◆ **Exercise requirements**
Please set down each entry exactly, omitting any picture it holds.

□ □ □ □ □ □ □

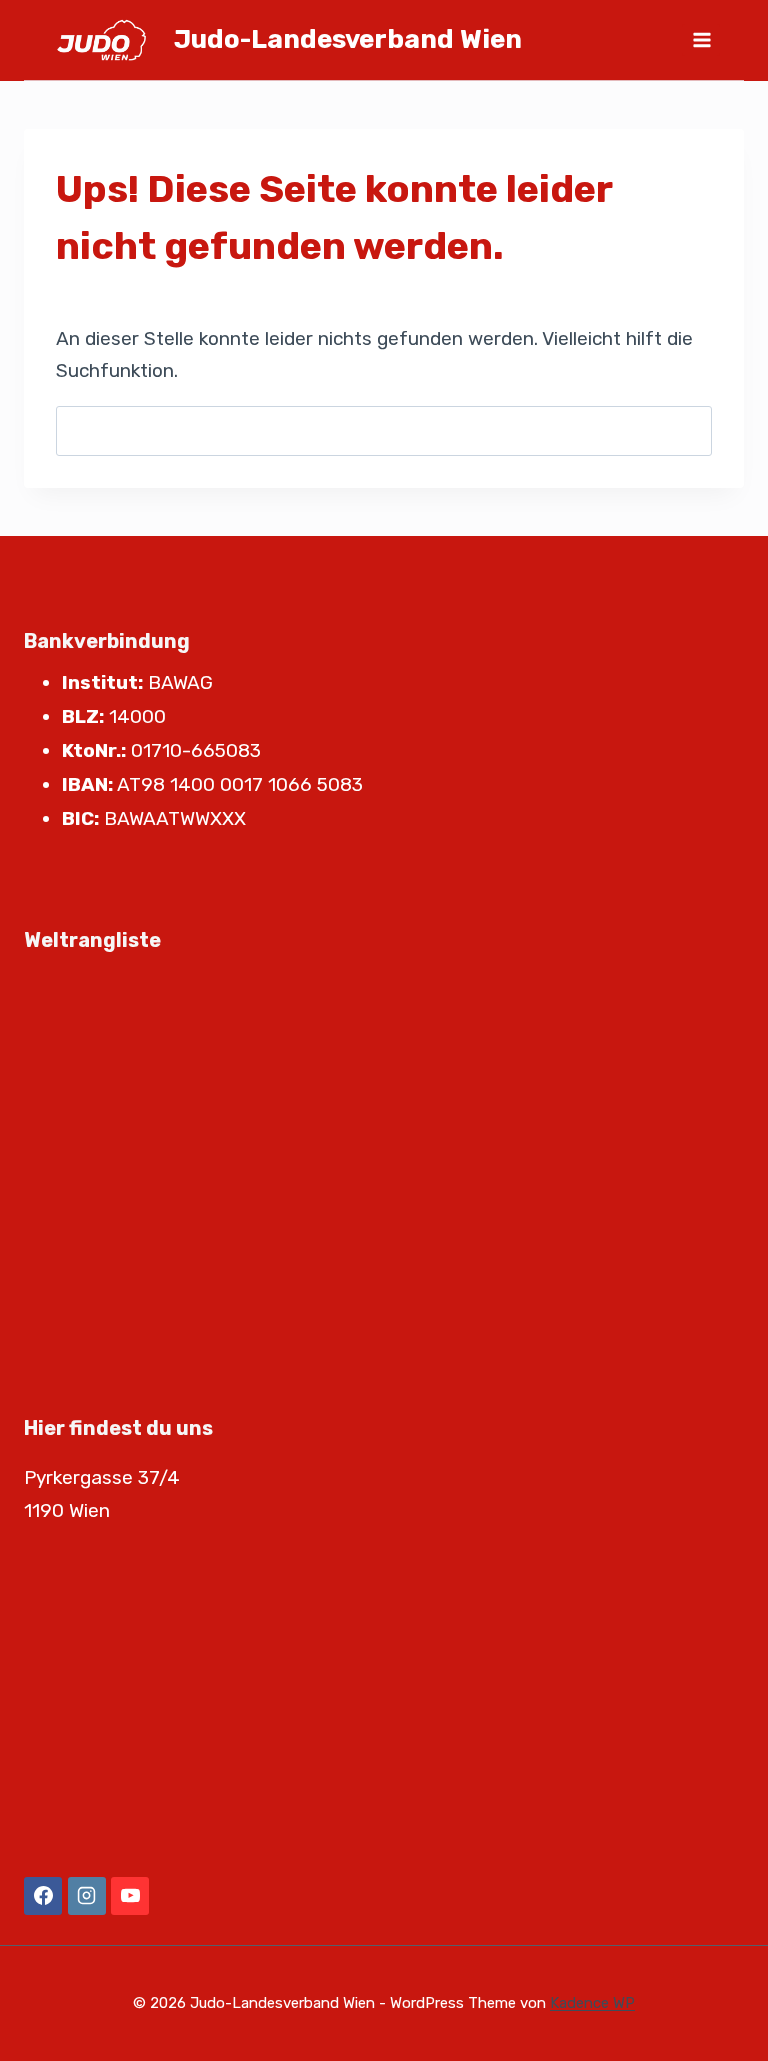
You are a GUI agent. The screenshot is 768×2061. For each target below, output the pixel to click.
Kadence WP (592, 2003)
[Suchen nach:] (384, 430)
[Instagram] (87, 1896)
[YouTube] (130, 1896)
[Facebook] (43, 1896)
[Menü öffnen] (701, 39)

□ □ □ □ □ □ □

◆ **Completed task**
You are a GUI agent. The screenshot is 768×2061. For each target below, output the pixel to click.
Kadence WP (592, 2003)
[Suchen nach:] (384, 430)
[Instagram] (87, 1896)
[YouTube] (130, 1896)
[Facebook] (43, 1896)
[Menü öffnen] (701, 39)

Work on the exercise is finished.